Célia Xakriabá - Reprodução - Reprodução
Célia Xakriabá é a primeira indígena eleita deputada federal por Minas Gerais
Imagem: Reprodução

VOCÊ CONHECE?

Célia Xakriabá (PSOL-MG) é um dos principais nomes em defesa do meio ambiente que se elegeu no domingo, com mais 100 mil votos. A mineira representou os povos indígenas na COP-26 e participa ativamente da denúncia contra o presidente Jair Bolsonaro por crime contra a humanidade no Tribunal de Haia. Xakriabá é professora, doutora em antropologia pela Universidade Federal de Minas Gerais e ex-assessora parlamentar da deputada Áurea Carolina (PSOL-MG), além de já ter trabalhado na Secretaria de Educação em Minas Gerais. Sua principal pauta é a demarcação de territórios indígenas e quilombolas - áreas de proteção essenciais para frear a destruição das florestas.

IBAMA - Vinícius Mendonça/Ibama - Vinícius Mendonça/Ibama
Operação do Ibama contra desmatamento e garimpo de cassiterita na Terra Indígena Tenharim do Igarapé Preto, no Amazonas, em 2018
Imagem: Vinícius Mendonça/Ibama

PERDÃO DE BILHÕES

O governo brasileiro está com dinheiro sobrando. Pelo menos esta é a conclusão possível a partir da manobra do governo federal para a prescrição de 45 mil multas que somam quase R$ 18 bilhões - a Folha cobre em detalhes. A impunidade de crimes ambientais é vista como a maior causa por trás do aumento do desmatamento no país.

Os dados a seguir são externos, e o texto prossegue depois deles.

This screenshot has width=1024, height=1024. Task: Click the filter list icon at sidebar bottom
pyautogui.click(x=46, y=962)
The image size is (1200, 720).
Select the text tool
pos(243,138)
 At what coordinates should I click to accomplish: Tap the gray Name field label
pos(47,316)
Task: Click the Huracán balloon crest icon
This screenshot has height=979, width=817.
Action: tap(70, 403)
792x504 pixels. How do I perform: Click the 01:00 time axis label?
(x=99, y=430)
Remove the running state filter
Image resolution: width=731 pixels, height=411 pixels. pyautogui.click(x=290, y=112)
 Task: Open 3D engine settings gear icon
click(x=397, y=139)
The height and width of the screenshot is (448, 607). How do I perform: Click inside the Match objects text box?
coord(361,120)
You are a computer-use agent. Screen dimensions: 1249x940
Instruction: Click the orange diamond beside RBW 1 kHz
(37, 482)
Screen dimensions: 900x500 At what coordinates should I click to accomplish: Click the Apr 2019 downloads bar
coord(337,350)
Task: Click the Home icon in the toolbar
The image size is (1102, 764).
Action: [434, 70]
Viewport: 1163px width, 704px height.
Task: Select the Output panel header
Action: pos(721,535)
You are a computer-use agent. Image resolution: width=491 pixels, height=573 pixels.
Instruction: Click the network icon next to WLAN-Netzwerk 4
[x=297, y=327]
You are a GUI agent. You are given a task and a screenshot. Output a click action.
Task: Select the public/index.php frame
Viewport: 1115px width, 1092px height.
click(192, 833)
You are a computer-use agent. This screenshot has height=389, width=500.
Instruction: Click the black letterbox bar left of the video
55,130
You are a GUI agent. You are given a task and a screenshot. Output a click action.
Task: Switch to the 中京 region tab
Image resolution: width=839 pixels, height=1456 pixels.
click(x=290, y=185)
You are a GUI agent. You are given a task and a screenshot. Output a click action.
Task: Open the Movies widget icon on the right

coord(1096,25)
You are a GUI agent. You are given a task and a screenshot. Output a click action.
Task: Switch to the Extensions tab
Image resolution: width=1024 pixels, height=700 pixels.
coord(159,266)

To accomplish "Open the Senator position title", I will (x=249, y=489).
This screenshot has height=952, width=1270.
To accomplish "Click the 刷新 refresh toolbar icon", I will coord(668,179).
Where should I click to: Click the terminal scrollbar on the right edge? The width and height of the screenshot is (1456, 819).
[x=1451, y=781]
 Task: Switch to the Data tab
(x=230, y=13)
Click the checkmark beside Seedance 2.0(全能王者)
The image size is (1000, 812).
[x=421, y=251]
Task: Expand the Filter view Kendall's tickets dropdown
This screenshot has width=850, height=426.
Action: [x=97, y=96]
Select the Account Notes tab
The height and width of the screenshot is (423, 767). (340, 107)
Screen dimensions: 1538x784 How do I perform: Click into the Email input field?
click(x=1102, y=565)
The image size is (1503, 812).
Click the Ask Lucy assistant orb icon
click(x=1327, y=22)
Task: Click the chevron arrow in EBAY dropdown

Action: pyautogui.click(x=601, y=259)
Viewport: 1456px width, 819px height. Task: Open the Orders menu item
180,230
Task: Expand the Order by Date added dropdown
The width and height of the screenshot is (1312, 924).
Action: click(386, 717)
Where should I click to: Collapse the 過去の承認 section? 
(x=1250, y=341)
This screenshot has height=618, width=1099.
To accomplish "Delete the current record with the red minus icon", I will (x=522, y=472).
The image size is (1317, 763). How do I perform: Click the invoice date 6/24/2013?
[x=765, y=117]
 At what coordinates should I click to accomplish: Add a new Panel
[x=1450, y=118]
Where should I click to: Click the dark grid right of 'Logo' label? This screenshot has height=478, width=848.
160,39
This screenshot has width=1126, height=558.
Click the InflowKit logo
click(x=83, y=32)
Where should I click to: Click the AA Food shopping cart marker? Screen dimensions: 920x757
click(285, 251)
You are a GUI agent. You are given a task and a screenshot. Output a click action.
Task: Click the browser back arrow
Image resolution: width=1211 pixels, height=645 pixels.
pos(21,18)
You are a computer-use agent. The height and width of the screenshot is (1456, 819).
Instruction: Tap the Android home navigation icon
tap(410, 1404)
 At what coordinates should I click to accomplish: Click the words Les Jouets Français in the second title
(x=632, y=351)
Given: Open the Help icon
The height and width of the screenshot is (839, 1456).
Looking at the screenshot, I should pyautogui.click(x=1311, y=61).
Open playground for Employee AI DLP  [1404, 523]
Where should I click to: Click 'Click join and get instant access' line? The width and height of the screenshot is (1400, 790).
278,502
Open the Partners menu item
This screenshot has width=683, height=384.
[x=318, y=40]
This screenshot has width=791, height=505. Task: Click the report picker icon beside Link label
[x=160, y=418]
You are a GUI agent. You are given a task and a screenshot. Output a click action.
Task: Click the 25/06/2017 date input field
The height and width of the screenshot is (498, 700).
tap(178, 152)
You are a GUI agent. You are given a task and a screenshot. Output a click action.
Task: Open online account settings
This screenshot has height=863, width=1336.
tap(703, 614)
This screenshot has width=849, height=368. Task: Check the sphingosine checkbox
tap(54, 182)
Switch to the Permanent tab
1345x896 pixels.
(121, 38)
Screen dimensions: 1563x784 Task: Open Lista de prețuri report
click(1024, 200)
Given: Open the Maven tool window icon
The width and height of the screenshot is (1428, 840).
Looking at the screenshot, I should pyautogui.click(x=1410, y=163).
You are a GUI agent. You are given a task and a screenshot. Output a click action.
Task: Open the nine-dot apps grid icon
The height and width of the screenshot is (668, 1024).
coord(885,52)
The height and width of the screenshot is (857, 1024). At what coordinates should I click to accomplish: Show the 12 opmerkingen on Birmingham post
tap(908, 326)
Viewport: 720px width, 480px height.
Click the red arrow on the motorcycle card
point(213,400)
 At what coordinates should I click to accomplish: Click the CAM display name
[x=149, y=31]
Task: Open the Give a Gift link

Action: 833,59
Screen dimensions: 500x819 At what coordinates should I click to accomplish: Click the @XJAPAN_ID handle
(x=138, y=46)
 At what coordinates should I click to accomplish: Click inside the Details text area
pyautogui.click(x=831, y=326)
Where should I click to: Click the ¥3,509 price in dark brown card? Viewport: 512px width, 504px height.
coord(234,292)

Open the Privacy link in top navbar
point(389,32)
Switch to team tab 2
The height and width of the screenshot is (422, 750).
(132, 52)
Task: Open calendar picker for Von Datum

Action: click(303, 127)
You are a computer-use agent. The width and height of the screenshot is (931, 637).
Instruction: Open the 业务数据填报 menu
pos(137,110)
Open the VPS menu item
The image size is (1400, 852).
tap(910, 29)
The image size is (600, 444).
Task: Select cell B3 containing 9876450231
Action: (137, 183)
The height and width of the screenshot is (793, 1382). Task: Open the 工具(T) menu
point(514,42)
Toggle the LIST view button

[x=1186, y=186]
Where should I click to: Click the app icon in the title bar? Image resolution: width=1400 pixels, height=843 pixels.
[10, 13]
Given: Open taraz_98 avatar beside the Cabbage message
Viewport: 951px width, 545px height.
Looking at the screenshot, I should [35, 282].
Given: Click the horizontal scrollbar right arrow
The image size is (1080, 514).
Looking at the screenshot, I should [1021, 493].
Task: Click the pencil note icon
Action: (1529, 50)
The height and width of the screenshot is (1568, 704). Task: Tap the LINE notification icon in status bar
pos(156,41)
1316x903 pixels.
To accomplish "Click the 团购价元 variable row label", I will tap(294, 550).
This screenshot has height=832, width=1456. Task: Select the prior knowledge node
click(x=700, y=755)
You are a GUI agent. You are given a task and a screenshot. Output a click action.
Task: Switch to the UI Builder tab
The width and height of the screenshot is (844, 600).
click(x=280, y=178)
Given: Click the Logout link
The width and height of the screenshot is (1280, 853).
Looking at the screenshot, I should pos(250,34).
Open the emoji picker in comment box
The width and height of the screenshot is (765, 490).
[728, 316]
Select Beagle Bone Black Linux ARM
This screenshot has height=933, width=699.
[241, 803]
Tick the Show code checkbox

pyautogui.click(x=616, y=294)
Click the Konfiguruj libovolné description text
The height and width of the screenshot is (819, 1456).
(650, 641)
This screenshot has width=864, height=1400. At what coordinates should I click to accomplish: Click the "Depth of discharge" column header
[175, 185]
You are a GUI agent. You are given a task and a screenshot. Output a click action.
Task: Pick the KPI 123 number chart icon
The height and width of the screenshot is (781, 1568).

FURACAO IAN - WIN MCNAMEE / GETTY IMAGES NORTH AMERICA / Getty Images via AFP - WIN MCNAMEE / GETTY IMAGES NORTH AMERICA / Getty Images via AFP
Em Port Charlotte, ruas ficaram inundadas em decorrência do furacão Ian
Imagem: WIN MCNAMEE / GETTY IMAGES NORTH AMERICA / Getty Images via AFP

FURACÃO IAN

O setor de seguros está na linha de frente dos impactos da mudança climática, e os moradores da Flórida, nos EUA, estão descobrindo isso dolorosamente após a passagem do furacão Ian, de categoria 4 e o quinto mais intenso a atingir os EUA. O direito ao ressarcimento dos prejuízos causados pelas inundações é negado pelas seguradoras, que de qualquer forma podem enfrentar falência em cascata já que os estragos causados pela ventania estariam cobertos. Agências de avaliação de risco e empresas do setor imobiliário estimam prejuízos entre R$ 150-313 bilhões (30-60 bilhões de dólares).

CONTAR OS CORPOS

A situação na Flórida está gerando uma crise sem precedentes para o republicano DeSantis, governador do estado. Ele é acusado de ter negligenciado a política de resposta a desastres naturais e de estar tentando impedir que as pessoas associem a violência de Ian com a mudança climática - atitude que ele tem classificado como "politização". Ao menos 109 pessoas morreram em decorrência das enchentes, mas a contagem de mortos tem sido um desafio, com parte da imprensa local apontando para um número extraordinário de desaparecidos desde sexta-feira (30). A lista oficial de pessoas não localizadas ainda não foi divulgada.